How Do Friendships Form?
by Bruce Sacerdote, David Marmaros - #11530 (CH)
Abstract:
We examine how people form social networks among their peers. We use a unique dataset that tells us the volume of email between any two people in the sample. The data are from students and recent graduates of Dartmouth College. First year students interact with peers in their immediate proximity and form long term friendships with a subset of these people. This result is consistent with a model in which the expected value of interacting with an unknown person is low (making traveling solely to meet new people unlikely), while the benefits from interacting with the same person repeatedly are high. Geographic proximity and race are greater determinants of social interaction than are common interests, majors, or family background. Two randomly chosen white students interact three times more often than do a black student and a white student. However, placing the black and white student in the same freshman dorm increases their frequency of interaction by a factor of three. A traditional "linear in group means" model of peer ability is only a reasonable approximation to the ability of actual peers chosen when we form the groups around all key factors including distance, race and cohort.
http://papers.nber.org/papers/W11530

Mexican Entrepreneurship: A Comparison of Self-Employment in Mexico and the United States
by Robert Fairlie, Christopher Woodruff - #11527 (ITI LS)
Abstract:
Nearly a quarter of Mexico's workforce is self employed. But in the U.S. rates of self employment among Mexican Americans are only 6 percent, about half the rate among non-Latino whites.
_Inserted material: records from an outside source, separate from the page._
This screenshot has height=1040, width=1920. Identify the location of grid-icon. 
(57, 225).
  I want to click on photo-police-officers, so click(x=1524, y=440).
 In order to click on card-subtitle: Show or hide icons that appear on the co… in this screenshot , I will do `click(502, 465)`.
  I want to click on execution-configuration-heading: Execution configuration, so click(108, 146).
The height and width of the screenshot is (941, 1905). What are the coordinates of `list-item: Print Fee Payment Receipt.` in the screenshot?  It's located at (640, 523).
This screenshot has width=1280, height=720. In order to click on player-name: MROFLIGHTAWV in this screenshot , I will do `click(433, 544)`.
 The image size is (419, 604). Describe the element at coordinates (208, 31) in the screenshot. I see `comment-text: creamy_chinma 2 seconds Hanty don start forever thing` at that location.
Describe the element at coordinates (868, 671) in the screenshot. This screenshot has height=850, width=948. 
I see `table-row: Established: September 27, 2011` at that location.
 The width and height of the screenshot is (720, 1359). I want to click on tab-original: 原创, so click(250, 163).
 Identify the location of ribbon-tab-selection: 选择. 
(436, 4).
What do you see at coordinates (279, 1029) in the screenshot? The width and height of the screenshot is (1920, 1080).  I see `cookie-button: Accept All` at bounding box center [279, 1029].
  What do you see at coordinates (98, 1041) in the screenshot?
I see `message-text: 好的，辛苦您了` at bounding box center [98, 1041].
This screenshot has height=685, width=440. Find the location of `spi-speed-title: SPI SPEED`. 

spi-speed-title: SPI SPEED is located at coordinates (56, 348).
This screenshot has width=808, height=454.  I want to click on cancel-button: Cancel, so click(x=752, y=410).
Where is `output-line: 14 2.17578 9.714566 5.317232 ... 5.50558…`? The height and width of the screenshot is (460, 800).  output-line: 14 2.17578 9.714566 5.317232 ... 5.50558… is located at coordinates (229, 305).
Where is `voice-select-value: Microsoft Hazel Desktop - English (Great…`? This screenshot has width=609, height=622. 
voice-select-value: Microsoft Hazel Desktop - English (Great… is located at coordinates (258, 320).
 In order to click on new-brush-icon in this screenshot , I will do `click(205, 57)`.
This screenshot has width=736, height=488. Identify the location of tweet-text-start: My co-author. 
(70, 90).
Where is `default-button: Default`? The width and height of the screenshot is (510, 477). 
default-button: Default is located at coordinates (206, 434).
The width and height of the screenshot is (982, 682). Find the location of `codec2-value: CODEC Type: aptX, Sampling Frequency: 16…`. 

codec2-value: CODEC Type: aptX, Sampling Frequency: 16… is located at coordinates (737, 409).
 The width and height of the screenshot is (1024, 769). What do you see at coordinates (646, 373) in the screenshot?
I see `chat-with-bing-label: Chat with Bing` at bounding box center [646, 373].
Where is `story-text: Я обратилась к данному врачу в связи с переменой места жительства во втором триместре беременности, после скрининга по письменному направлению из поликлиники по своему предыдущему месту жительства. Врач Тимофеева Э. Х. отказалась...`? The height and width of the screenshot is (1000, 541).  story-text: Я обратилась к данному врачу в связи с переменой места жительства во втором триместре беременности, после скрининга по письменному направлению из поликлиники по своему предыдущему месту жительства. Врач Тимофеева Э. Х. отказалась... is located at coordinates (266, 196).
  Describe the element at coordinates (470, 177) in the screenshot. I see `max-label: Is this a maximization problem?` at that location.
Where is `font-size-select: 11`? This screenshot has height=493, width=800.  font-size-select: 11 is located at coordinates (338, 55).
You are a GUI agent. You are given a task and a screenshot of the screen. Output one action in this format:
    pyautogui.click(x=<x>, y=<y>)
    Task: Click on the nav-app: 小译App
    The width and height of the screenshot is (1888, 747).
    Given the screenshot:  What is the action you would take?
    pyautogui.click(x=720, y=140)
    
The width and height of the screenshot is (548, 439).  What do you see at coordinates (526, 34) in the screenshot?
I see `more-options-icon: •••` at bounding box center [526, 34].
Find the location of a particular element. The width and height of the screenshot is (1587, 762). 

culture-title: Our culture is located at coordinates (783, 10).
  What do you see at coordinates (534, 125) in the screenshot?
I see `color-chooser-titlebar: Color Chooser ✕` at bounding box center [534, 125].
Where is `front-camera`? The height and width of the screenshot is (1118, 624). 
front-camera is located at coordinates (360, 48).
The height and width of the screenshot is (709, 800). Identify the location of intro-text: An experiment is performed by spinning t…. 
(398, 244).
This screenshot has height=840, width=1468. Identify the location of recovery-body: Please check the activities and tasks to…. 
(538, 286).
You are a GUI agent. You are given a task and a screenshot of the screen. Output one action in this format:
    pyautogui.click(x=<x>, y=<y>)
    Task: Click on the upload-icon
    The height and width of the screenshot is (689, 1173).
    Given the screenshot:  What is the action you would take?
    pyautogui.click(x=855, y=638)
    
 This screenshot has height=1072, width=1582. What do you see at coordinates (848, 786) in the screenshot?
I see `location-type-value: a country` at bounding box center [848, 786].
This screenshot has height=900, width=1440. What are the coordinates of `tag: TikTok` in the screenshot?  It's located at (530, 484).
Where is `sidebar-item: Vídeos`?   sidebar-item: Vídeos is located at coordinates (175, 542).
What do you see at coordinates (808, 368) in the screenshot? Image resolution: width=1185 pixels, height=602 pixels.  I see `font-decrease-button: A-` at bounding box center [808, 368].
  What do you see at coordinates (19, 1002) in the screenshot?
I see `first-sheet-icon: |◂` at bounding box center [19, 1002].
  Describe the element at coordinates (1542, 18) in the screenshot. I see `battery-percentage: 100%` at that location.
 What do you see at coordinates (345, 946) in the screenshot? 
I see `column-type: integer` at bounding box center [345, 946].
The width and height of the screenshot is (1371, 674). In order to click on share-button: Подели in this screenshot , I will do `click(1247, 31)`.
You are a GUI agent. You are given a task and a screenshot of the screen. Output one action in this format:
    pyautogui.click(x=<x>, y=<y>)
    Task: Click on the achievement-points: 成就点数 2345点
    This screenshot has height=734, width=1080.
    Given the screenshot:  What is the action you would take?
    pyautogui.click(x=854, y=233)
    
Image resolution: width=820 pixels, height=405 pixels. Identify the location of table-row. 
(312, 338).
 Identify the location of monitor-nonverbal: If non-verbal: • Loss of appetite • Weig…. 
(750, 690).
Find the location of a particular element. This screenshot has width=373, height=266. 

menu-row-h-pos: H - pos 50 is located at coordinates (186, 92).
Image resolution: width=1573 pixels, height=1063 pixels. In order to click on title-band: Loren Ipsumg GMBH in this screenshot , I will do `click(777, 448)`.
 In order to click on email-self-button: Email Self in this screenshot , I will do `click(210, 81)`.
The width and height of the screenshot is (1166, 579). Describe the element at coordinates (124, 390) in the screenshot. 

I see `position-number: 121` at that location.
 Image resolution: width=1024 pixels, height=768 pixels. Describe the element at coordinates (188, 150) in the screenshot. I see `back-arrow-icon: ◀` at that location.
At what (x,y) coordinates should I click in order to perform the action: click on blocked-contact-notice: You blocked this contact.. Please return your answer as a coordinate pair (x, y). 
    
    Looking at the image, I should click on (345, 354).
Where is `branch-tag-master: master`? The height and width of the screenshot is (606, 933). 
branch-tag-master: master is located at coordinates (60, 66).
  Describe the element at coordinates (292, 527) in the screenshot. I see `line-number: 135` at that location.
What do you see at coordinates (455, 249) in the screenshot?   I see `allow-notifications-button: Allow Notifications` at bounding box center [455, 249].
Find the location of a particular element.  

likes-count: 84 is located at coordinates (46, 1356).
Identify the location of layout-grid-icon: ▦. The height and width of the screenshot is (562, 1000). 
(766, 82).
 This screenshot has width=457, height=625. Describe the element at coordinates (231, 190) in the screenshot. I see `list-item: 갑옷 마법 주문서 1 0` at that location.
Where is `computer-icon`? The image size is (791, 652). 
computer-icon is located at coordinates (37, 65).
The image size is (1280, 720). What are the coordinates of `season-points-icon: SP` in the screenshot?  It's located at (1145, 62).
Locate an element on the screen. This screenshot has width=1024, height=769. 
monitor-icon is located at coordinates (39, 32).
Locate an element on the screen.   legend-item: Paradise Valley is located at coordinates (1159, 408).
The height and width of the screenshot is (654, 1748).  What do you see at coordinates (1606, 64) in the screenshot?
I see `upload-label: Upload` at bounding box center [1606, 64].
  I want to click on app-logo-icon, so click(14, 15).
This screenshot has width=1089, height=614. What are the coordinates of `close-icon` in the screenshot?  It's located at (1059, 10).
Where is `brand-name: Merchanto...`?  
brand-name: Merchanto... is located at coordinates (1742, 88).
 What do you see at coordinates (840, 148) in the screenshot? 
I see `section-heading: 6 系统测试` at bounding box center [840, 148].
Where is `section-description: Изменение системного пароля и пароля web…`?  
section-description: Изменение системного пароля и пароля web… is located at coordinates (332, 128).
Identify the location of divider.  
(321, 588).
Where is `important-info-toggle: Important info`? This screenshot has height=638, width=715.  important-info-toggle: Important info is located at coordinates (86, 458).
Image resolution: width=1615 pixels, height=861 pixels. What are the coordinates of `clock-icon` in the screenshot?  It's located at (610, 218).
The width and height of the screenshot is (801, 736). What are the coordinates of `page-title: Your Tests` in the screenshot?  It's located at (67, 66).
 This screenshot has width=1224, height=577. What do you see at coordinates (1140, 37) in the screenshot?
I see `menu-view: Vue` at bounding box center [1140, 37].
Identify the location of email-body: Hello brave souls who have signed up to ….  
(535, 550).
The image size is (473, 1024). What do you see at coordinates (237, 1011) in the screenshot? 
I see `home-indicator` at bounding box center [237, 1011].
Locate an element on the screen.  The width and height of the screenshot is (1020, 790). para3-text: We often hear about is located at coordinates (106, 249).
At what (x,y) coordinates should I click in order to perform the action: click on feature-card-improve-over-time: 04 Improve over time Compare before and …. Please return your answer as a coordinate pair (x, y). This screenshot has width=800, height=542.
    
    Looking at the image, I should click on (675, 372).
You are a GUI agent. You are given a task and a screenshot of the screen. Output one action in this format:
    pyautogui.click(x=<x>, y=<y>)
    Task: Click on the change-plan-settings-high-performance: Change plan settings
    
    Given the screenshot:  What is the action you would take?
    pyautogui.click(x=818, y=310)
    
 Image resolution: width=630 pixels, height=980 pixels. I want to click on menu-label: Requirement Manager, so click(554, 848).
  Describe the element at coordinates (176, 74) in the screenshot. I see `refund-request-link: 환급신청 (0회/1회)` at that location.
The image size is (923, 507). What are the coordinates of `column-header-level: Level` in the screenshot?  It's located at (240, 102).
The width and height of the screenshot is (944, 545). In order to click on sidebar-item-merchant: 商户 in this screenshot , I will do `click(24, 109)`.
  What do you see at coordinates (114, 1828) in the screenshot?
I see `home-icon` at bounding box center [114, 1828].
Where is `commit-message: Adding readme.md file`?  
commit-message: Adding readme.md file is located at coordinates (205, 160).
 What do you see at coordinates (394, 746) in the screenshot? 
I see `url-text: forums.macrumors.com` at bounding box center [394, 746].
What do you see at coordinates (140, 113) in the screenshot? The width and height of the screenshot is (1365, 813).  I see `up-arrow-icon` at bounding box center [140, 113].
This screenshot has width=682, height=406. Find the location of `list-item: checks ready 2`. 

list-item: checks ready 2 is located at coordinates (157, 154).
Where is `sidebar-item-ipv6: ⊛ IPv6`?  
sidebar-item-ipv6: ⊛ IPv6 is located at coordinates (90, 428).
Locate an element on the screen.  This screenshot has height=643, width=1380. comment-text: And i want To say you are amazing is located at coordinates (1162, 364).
Using data from the Mexican and U.S. population census, we show that neither industrial composition nor differences in the age and education of Mexican born populations residing in Mexico and the U.S. accounts for the differences in the self employment rates in the two countries. Within the U.S., however, the data show self employment rates are much higher in ethnic enclaves. In PUMAS with a high percentage of residents of Latino origin, rates of self employment are comparable to rates among non-Latino whites. The data also indicate that the lack of English language ability and the lack of legal status among Mexican American immigrants helps account for their lower rates of self employment.